Fabric Used: Cotton flannel (Fabric Mart)
Pattern alterations or any design changes you made: Since I was using plaid, I cut the cuffs, back yoke, collar stand, and sleeve plackets on the bias. I also used my go-to TNT sleeve packet pattern piece from David Page Coffin's Shirtmaking book instead of the StyleArc one. I trimmed 1/8" off the outside edges of one of the collar stand and one of the collar pieces to account for turn of cloth. Since I rarely button the top button of my shirts I didn't actually cut open that buttonhole. And since I ran out of bobbin thread I didn't bother doing the collar stand buttonhole, which is something I never button anyway.
- Lengthened sleeves 1"
- Lengthened waist 2.5". My back waist length is 16.5" and the back waist length on this pattern was only 14"!
- 1/4" broad back adjustment. I would do an additional 1/4" next time.
- Widened sleeves about 2" at bicep/elbow, tapering to nothing at wrist. My bicep is 11.75" and I like at least 2" ease for sleeves, so I made the final sleeve bicep measurement 13.75".

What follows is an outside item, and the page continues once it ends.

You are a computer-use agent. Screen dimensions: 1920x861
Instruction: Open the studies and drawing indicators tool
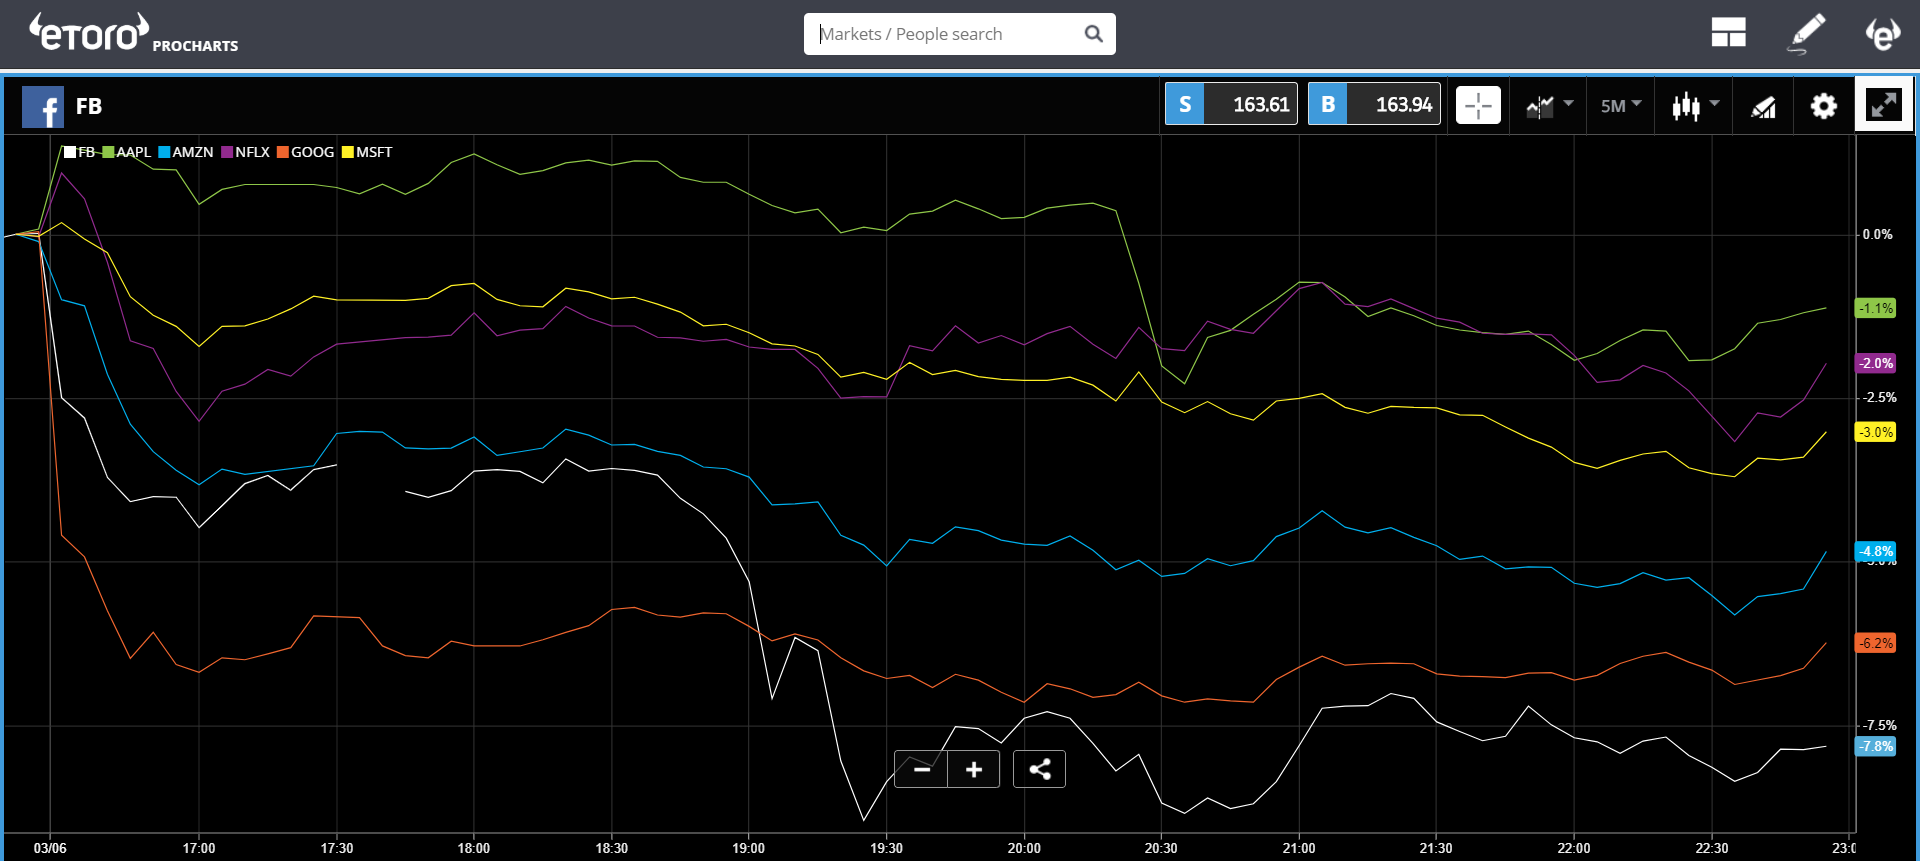[1763, 106]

- Raised armholes 1/2", and adjusted sleeve to match (StyleArc armholes seem to run low on me). I then raised the sleevecap 3/8" so it wouldn't be too flat
- Added 1 1/8" to each sideseam at the hip. It ended up being a little bit too much, but since there's a good chance this flannel might shrink again in the next washing I decided to leave the extra ease.
- Next time I would raise the bust dart 1/2", as it seems a bit low on me.
- Serged the hem with contrasting thread instead of doing a narrow hem. I'm mostly going to tuck this into pants, so why bother going through all that trouble?
Would you sew it again? Would you recommend it to others? Yes, I would sew it again. I only need a few minor tweaks to make it a TNT pattern. I would definitely do more careful sewing on subsequent versions than I did on this shirt!
Conclusion: This is a great classic blouse pattern if you're looking for a body-skimming blouse and like back yokes and vertical darts.